Northam now has to figure out how to close the deal. But as Sam Stein writes at the Daily Beast, national Democrats are beginning to panic over a lack of enthusiasm about Northam’s prospects. The parallels to the 2016 presidential race seem clear.

Gillespie is trying to make the race about dog-whistle racist attacks

As Northam has struggled to excite his base, his opponent has worked in surprising ways to transform his campaign into a vehicle for Republicans’ anti-immigrant populist wave.

It’s a move few saw coming. Ed Gillespie is a consummate establishment insider; his résumé looks like a textbook on climbing the GOP institutional ladder — press secretary for John Kasich; Republican lobbyist on Capitol Hill with ties to oil companies and Enron; chair of the Republican National Committee; White House counsel to George W. Bush; chair of Republican State Leadership Committee; losing Senate candidate (in 2014, Gillespie came within 1 point of winning a Senate race against Warner).

In an earlier debate against Northam, Gillespie emphasized the danger of rising sea levels and dinged his opponent for wanting to increase the deficit.

“They may as well as have rubbed each other’s backs, it was so civil and so polite,” said Quentin Kidd, a political scientist and Virginia pollster, of the debate. “It was basically an exercise in civility.”

But Gillespie also came out with a TV spot that was quickly compared to George H.W. Bush’s “Willie Horton” ad, infamous for its race-baiting overtones. The ad begins by blasting MS-13 motto’s — “Kill, Rape, Control” — and accuses Northam of allowing the gang to flourish in Virginia because of his support for “sanctuary cities” (even though Virginia has no sanctuary cities).

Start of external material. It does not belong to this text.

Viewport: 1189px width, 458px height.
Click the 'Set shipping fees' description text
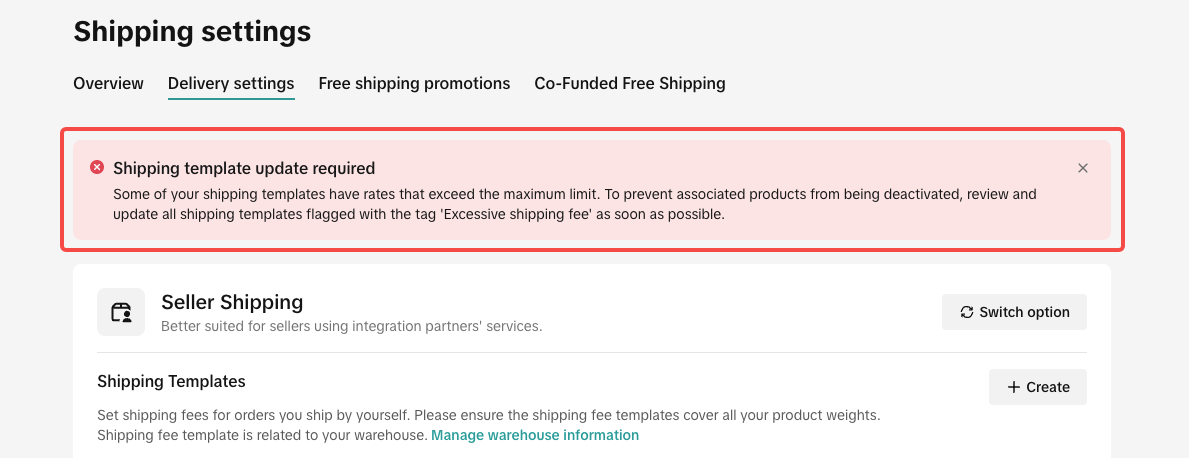point(488,414)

The MS-13 charge is a red herring. The tattooed men shown in the attack ad are from El Salvador, not Virginia. Northam hasn’t voted on meaningful sanctuary city legislation.

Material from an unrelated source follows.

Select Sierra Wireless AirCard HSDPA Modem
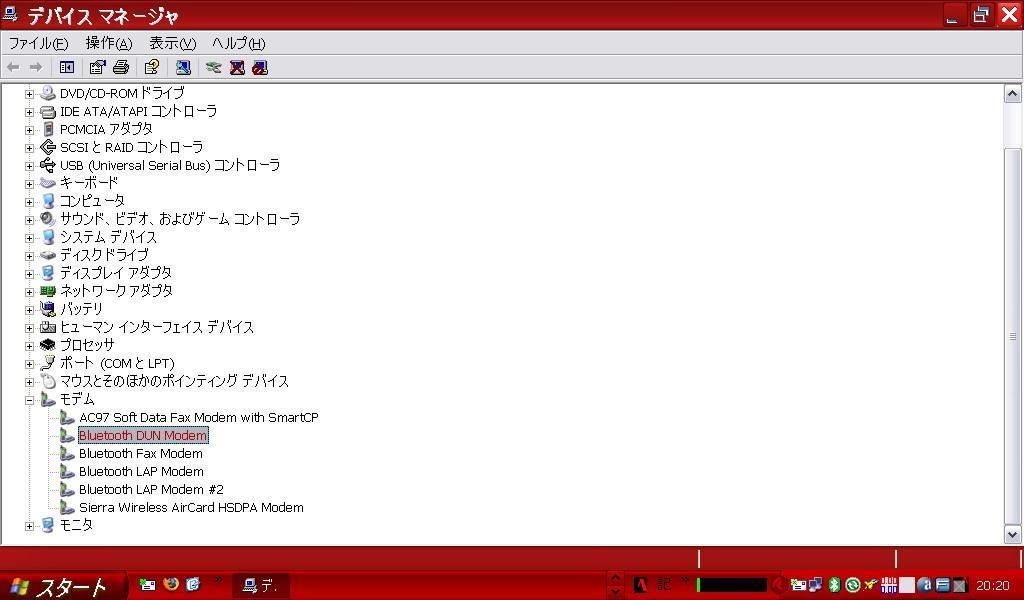This screenshot has width=1024, height=600. 190,508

“People’s jaws just dropped,” Kidd said about the ad. But it’s proven no outlier. Gillespie’s campaign has sent similar mailers accusing Northam of wanting to remove Confederate monuments throughout the state.

As Alex Shephard and Sarah Jones note in their profile of Gillespie at the New Republic, this appears to be the candidate’s strategy — he gives respectable speeches around the state about taxes and budgets while letting his campaign apparatus dredge up racial animus and fear of immigrants. During one debate, Gillespie even admitted that Virginia has “no sanctuary cities.”

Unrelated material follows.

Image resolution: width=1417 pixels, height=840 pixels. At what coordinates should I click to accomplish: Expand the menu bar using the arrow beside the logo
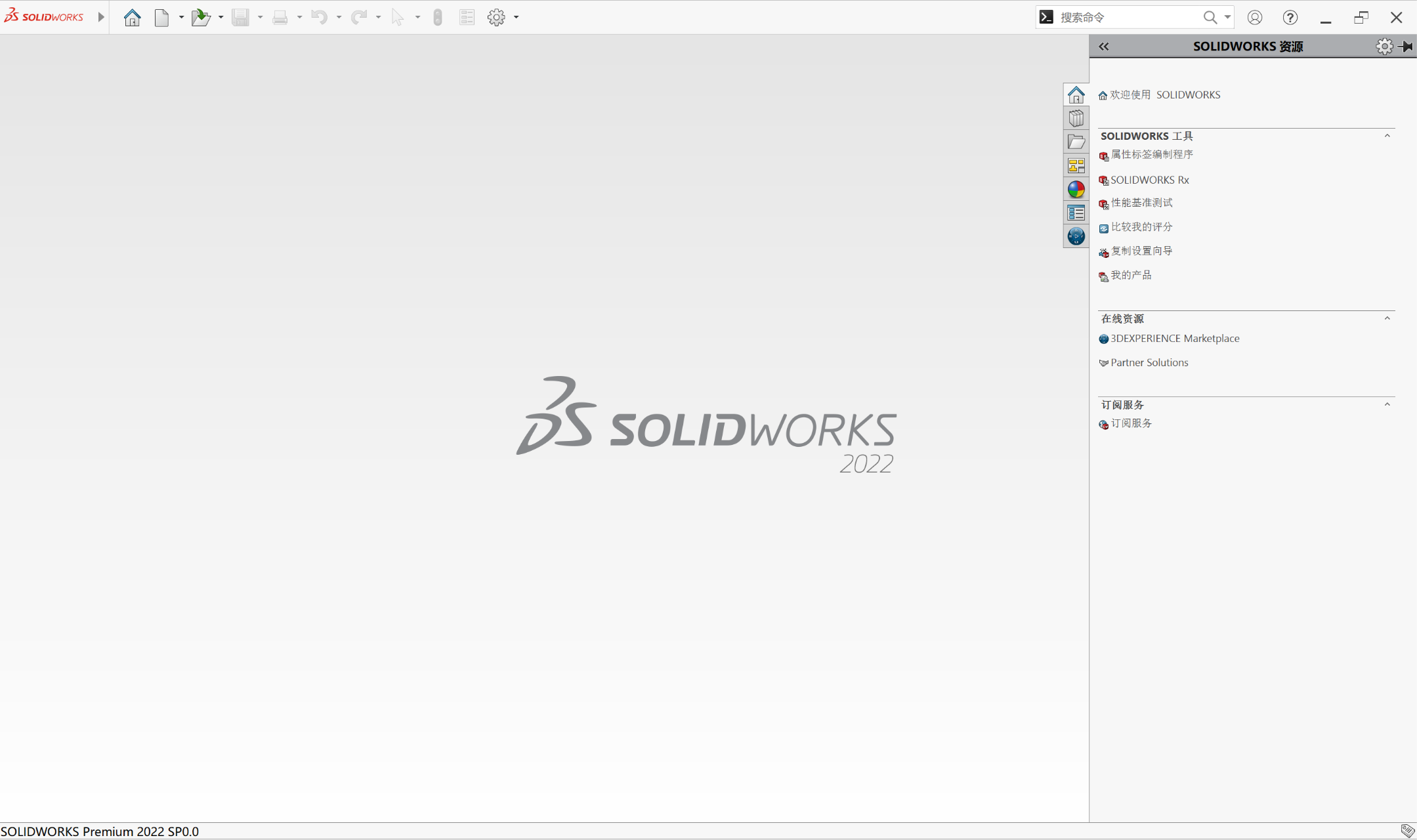pyautogui.click(x=100, y=17)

"It's almost like two different Ed Gillespies," Kidd says.

Part of the transformation may have to do with the challenge Gillespie faced in the race’s GOP primary from Corey Stewart, a former Trump campaign official and Confederate sympathizer who was kicked off the Trump campaign for attacking the Republican establishment. Stewart, who called Gillespie a “cuckservative” and attacked him for defying Trump, came within 2 points of winning the primary.

"Gillespie has been trying to find some gap to shoot — something to exploit to get back in this race," Kidd adds. "And based on what I'm guessing is a lot of research and focus grouping, he seems to think there's a level of anxiety among voters about crimes and gangs."